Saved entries
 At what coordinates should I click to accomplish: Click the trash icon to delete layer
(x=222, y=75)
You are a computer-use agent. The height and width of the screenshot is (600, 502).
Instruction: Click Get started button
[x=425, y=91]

■ AIM OF THE EXERCISE:
Exactly as they appear, print the lines from the one holding "You are a computer-use" through the final line of the entries, and no others.

■ EXERCISE RESULT:
You are a computer-use agent. The height and width of the screenshot is (600, 502).
Instruction: Click Get started button
[x=425, y=91]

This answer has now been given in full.